WHAT THE TASK REQUIRES:
In your copy of the entries, please include no pictures and return every word exactly.

*** AVAILABLE DATA Section Begins ***

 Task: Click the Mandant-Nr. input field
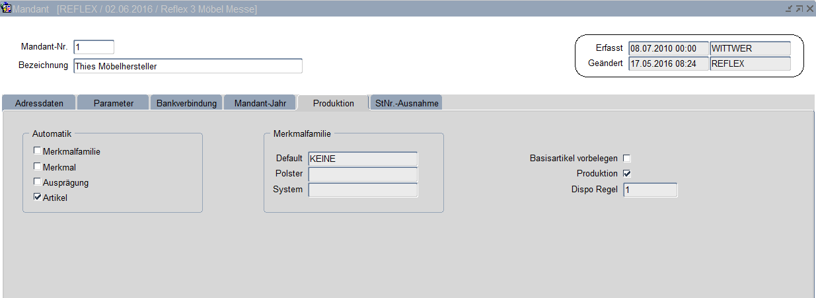[x=94, y=47]
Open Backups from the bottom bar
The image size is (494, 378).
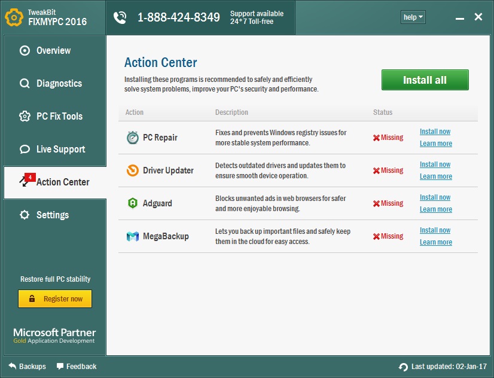[27, 366]
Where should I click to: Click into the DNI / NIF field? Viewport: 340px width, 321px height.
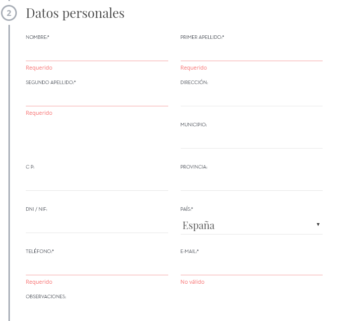click(97, 225)
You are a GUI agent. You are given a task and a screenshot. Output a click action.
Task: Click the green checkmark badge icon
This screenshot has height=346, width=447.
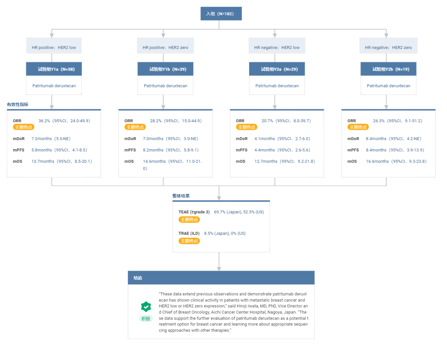tap(146, 306)
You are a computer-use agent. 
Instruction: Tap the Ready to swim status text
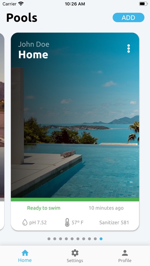point(44,208)
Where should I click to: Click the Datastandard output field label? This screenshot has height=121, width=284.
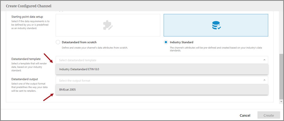[x=25, y=79]
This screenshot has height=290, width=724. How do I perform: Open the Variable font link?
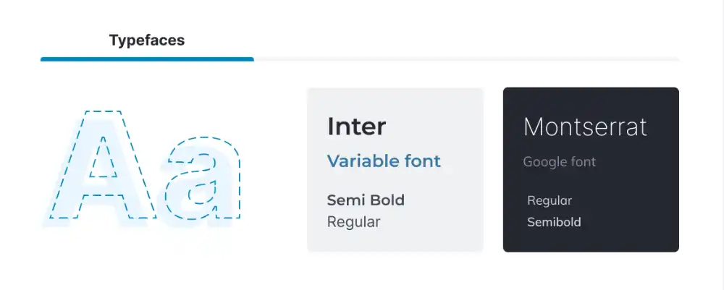click(x=384, y=161)
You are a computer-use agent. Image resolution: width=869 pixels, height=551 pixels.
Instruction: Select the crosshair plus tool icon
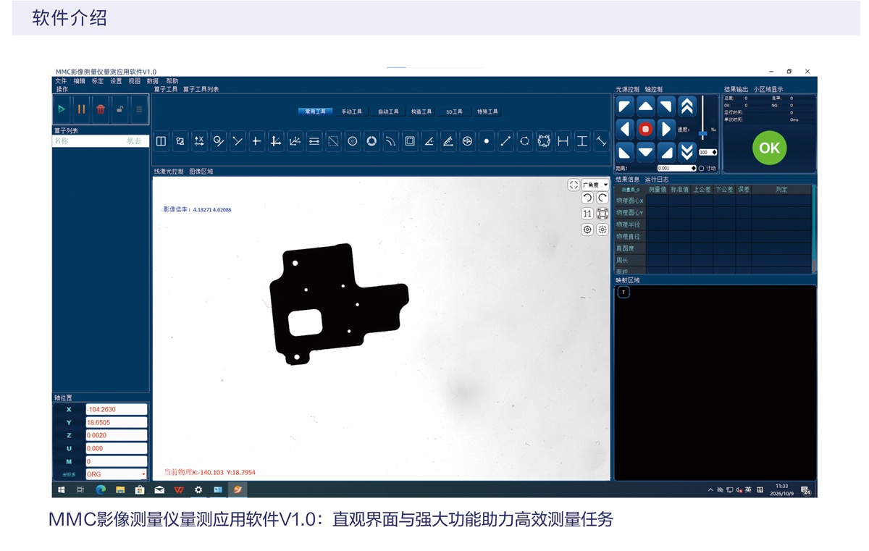point(256,141)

*** AVAILABLE DATA Section Ends ***

WRITTEN REPLY:
 Task: Click the Mandant-Nr. input field
[x=94, y=47]
Open Backups from the bottom bar
The image size is (494, 378).
[27, 366]
Where should I click to: Click into the DNI / NIF field? Viewport: 340px width, 321px height.
click(97, 225)
You are a GUI agent. You are given a task and a screenshot. Output a click action.
Task: Click the green checkmark badge icon
This screenshot has height=346, width=447.
tap(146, 306)
You are a computer-use agent. 
Instruction: Tap the Ready to swim status text
point(44,208)
Where should I click to: Click the Datastandard output field label? This screenshot has height=121, width=284.
[x=25, y=79]
This screenshot has height=290, width=724. How do I perform: Open the Variable font link?
click(x=384, y=161)
You are a computer-use agent. Image resolution: width=869 pixels, height=551 pixels.
Instruction: Select the crosshair plus tool icon
point(256,141)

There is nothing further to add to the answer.